За кулисами раскрасневшуюся Настю, с блестящими черными глазами, подсвеченными изнутри знакомыми уже многим голубоватыми отблесками, обступили актеры.

— Это правда? Ты действительно уходишь из театра? — растерянно спросил Настю Плавильщиков.

— Ухожу! — с веселым отчаянием ответила Настя и посмотрела на высокого молодого человека, направлявшегося прямо к ней через толпу актеров.

— Здравствуй, — подойдя к ней, сказал он.

— Здравствуй, — ответила она.

— Пойдем? — протянул он ей свою руку.

Настя посмотрела ему в глаза, перевела взор на окружающих ее людей и глубоко вздохнула. Запах кулис… Она вдыхает его в последний раз, чтобы навсегда унести с собой. Как воспоминание о частичке счастья, предшествующей тому огромному счастью, что ожидало ее впереди.

— Прощайте, — громко сказала она и приняла протянутую ей руку.

Сию сцену наблюдали еще двое, дама годов около тридцати, черноволосая и черноглазая, с чуть грубоватыми чертами лица и открытым ясным взглядом темных глаз и молодой человек лет немного за тридцать, красавец и известный в городе ловелас. Когда влюбленная пара скрылась, Вронский, в полупоклоне обратился к Каховской:

— Позвольте представиться, мадам, гвардии отставной штаб-ротмистр Константин Львович Вронский.

Александра Федоровна бросила на него испепеляющий взор и ничего не ответила.

Верно, будь на месте Вронского кто-либо другой, то этот другой, скорее всего, стушевался бы и удалился прочь. Но Константин Львович лишь едва заметно побледнел, однако через миг как ни в чем не бывало произнес:

— Мне тоже очень приятно.

И очень душевно соврал:

— Анастасия Павловна много рассказывала о вас.

Каховская подняла бровь.

— Анастасия? Рассказывала?

— Да, — подтвердил Вронский, честно глядя ей в глаза. — Я сам об этом ее просил.

— Зачем?


Это был один из самых нелюбимых вопросов, правда, задаваемый ему крайне редко. Ну разве можно ответить на него однозначно?

«Нам необходимо встретиться тет-а-тет», — говорил Вронский даме и иногда слышал в ответ кокетливое:

«Зачем»?

На такой вопрос существовал лишь один достойный ему ответ: «Затем». Но сей ответ даму, конечно, не устроил бы, и потому Константину Львовичу приходилось произносить длинные фразы о необходимости выговориться и рассказать о своих чувствах, чего, конечно, невозможно произвести на людях, а стало быть, надо ехать к нему на квартиру, где уж точно никто не помешает, и у него будет возможность излить всю свою преогромнейшую к ней симпатию. В голове уже существовал другой план: излить не перед ней, а в нее, и вертелся другой ответ: дескать, дура ты, нешто не понимаешь, что я тебя хочу, и ты либо идешь со мной, либо катишься — ко всем чертям.

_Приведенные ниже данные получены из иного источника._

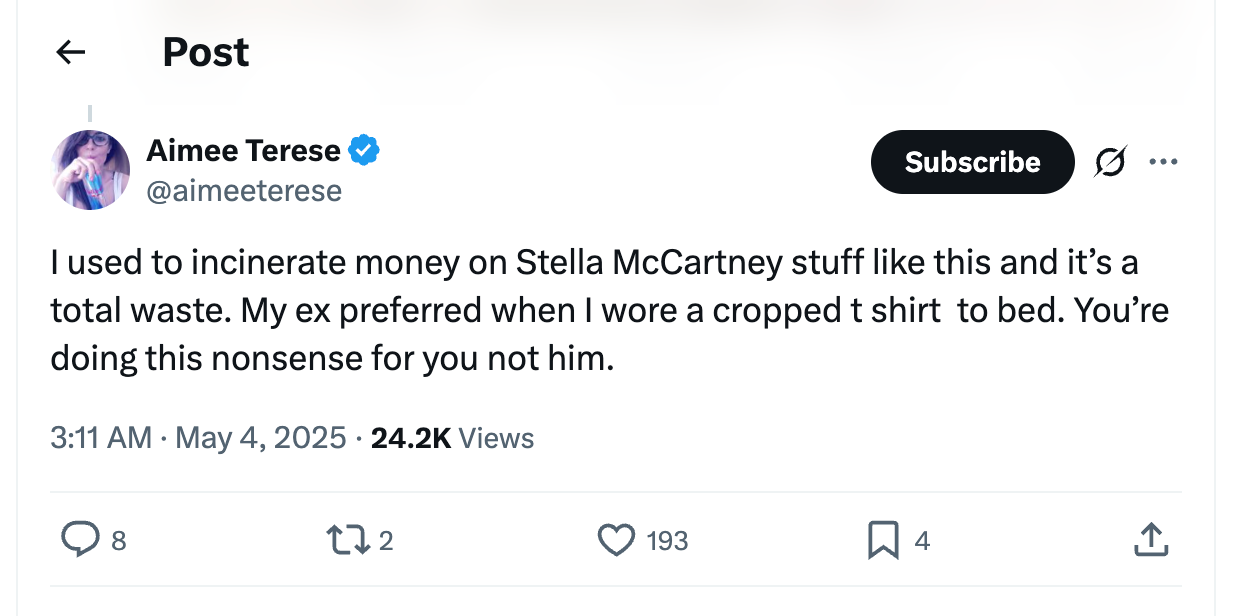The image size is (1250, 616).
Task: Share the post via the share icon
Action: [x=1151, y=540]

«Да отчего же к вам на квартиру»? — спрашивала дама, делая удивленные глаза и часто моргая.

Для Ответа на следующий глупый вопрос, имелся другой, единственно достойный ответ: «Да оттого».

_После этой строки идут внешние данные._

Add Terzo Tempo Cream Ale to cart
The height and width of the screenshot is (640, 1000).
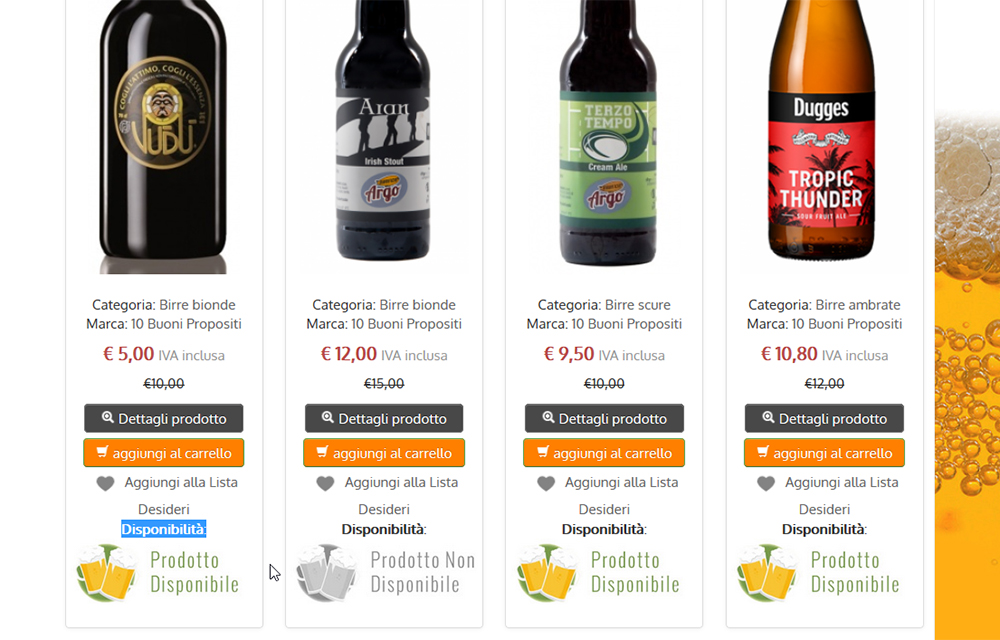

Но и его не следовало произносить вслух, а надлежало долго и терпеливо объяснять этой Зизи или Аннет, что ежели встретиться где-нибудь в беседке на Патриарших прудах или Пречистенке, то не исключено, что их может кто-либо увидеть или подслушать, после чего, мол, подпадет под сомнение ваша дамская репутация, чего ему, человеку, выше всего ставящему женскую честь, решительно невозможно допустить.